Putting an end to “It’s all Greek to me.”
A classifier that identifies Greek text as either Cypriot Greek (CG) or Standard Modern Greek (SMG)
For more information, you can read my thesis: A Classifier to Distinguish Between Cypriot Greek and Standard Modern Greek.
| Index of Jupyter Notebooks |
|---|
| 1. Obtaining CG and SMG tweets Collecting the corpus |
| 2. Data Analysis Analyzing the corpus |
| 3. Building the Classifier Building the CG-SMG classifier |
The corpus can be found in the Data directory. It was collected by me personally and labeled into CG and SMG by separating the text into files.

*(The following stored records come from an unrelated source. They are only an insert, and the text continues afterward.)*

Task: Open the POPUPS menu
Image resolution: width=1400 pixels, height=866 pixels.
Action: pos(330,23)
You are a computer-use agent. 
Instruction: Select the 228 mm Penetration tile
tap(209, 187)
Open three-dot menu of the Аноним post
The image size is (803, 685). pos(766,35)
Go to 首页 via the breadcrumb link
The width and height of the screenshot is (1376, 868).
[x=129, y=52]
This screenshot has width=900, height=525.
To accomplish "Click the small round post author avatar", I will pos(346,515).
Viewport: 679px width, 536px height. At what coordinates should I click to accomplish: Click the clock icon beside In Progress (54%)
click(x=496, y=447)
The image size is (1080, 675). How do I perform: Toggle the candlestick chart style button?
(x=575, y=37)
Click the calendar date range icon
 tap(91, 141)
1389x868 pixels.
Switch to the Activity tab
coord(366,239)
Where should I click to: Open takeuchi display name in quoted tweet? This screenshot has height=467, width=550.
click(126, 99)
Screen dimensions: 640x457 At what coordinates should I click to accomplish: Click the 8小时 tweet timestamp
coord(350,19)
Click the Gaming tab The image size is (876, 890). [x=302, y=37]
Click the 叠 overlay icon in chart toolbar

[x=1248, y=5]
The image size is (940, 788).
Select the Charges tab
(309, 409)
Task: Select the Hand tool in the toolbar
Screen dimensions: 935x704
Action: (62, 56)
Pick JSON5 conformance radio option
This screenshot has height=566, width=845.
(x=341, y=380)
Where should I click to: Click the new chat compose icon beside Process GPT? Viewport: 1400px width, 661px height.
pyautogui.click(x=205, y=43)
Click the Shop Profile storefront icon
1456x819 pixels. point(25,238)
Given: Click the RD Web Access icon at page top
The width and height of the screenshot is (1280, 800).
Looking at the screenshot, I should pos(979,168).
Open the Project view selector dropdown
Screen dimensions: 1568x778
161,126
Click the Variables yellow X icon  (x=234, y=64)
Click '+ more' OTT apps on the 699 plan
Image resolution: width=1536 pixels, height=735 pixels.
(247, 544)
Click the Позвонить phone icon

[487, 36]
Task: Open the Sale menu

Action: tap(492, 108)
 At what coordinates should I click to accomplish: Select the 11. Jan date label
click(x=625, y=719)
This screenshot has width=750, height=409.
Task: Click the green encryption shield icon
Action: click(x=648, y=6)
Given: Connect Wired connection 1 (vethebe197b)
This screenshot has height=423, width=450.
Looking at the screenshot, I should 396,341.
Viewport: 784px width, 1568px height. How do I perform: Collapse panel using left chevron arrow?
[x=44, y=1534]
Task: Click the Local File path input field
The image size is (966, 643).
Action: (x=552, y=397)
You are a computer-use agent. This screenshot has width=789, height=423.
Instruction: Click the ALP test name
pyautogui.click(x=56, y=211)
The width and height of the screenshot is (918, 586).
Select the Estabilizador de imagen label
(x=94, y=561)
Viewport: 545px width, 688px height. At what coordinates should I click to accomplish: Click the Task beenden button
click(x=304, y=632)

| Index of files in corpus |
|---|
| CG Facebook CG text collected from Facebook posts and comments |
| CG Twitter CG text collected from tweets |
| CG Other CG text collected from forum posts, as well as comments on blogs and news articles |
| SMG Facebook SMG text collected from Facebook posts and comments |
| SMG Twitter SMG text collected from tweets |
| SMG Other SMG text collected from forum posts, as well as comments on blogs and news articles |
To run the code, you can clone the repository, install the dependencies, and run the Jupyter notebooks on your local machine, or click the Binder badge at the top of this README to run the notebooks on a remote server.
If you want to run the classifier with your own input, go to the last section of 3. Building the Classifier.